Task description
Copy out the records word for word, starting with the line that contains "You are a computer-use" and going on through the end of the records, both ends included. Leave the pictures out of your answer.

### Data to process

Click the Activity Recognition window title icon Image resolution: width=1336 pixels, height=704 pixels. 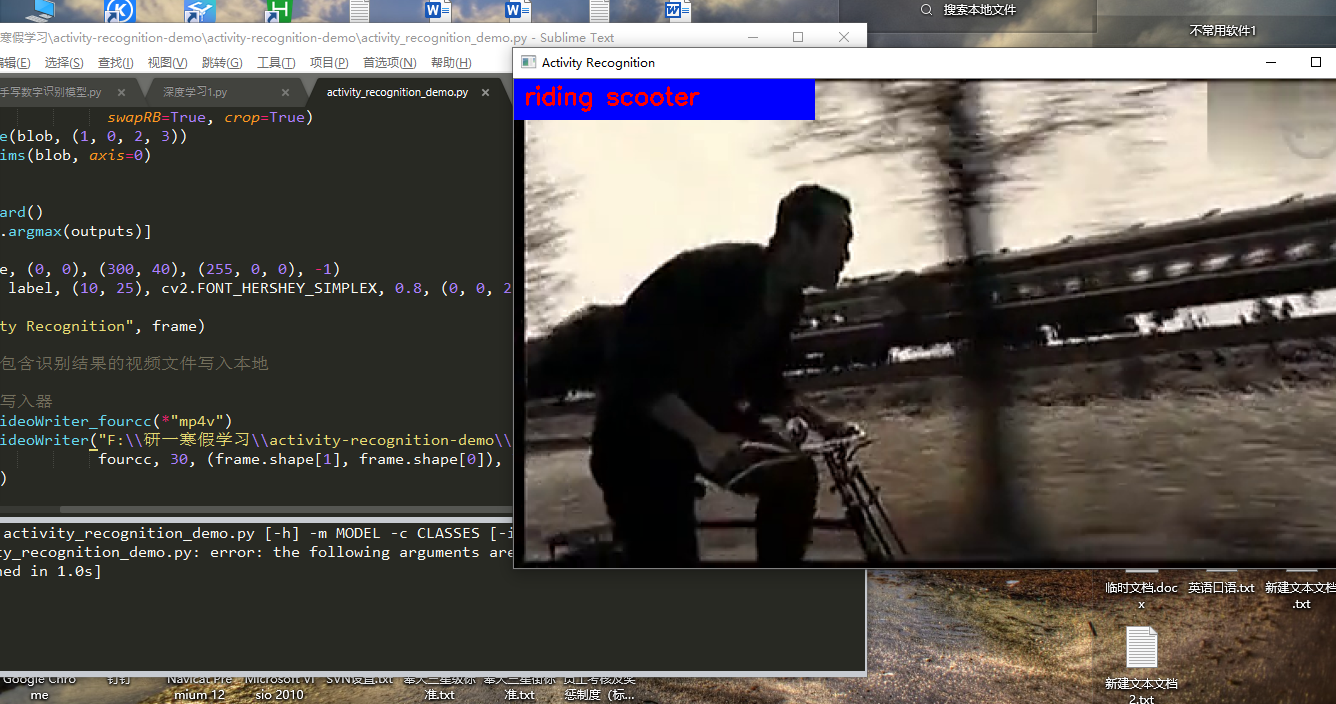pyautogui.click(x=528, y=62)
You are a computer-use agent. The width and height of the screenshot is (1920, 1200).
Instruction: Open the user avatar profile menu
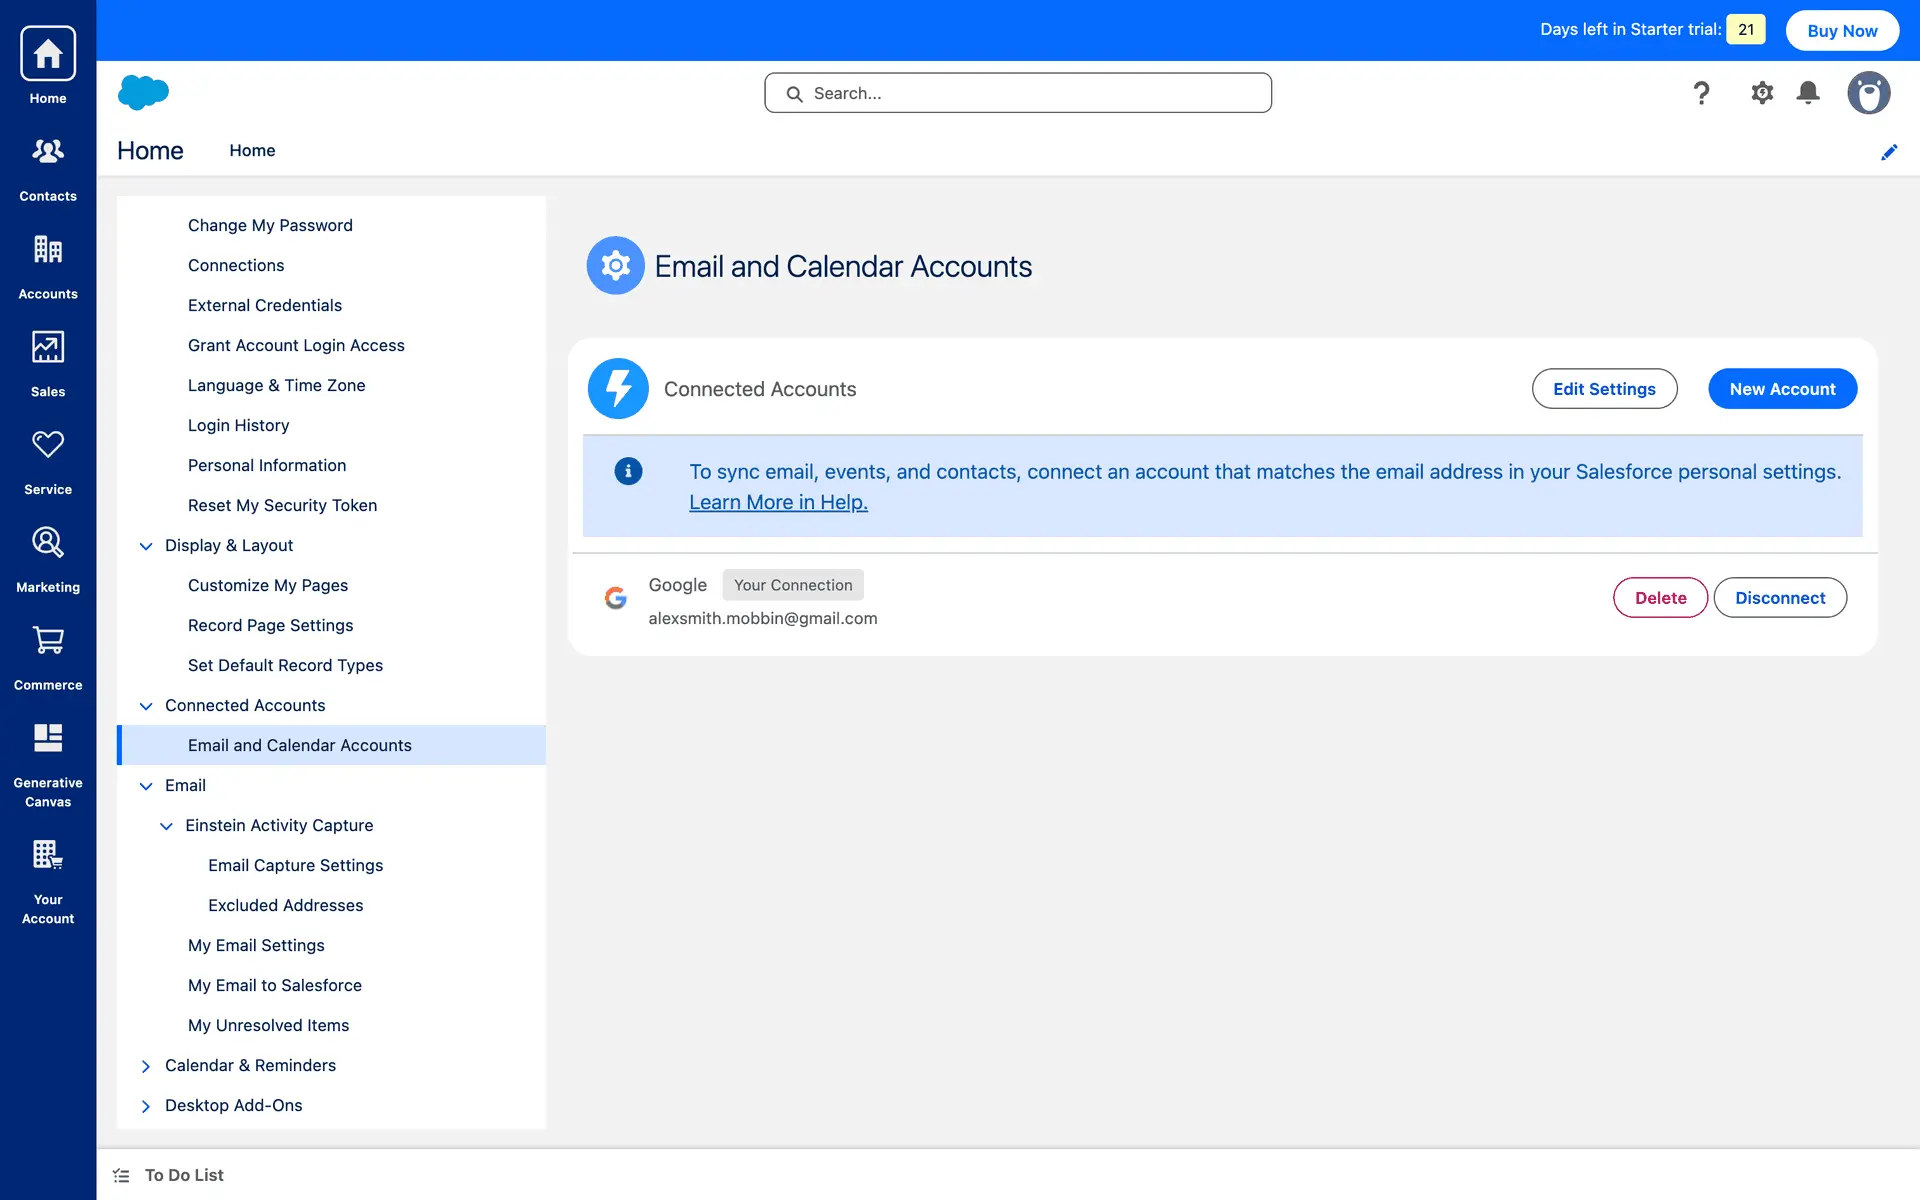(x=1868, y=93)
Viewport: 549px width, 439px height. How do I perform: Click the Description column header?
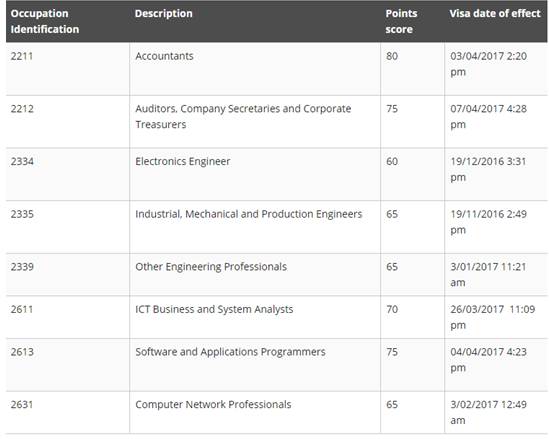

######

Solved exercise
You are a computer-use agent. The width and height of the screenshot is (1920, 1200).
Instruction: Open the user avatar profile menu
(x=1868, y=93)
Viewport: 549px width, 439px height. How do I perform: Click the Description column header?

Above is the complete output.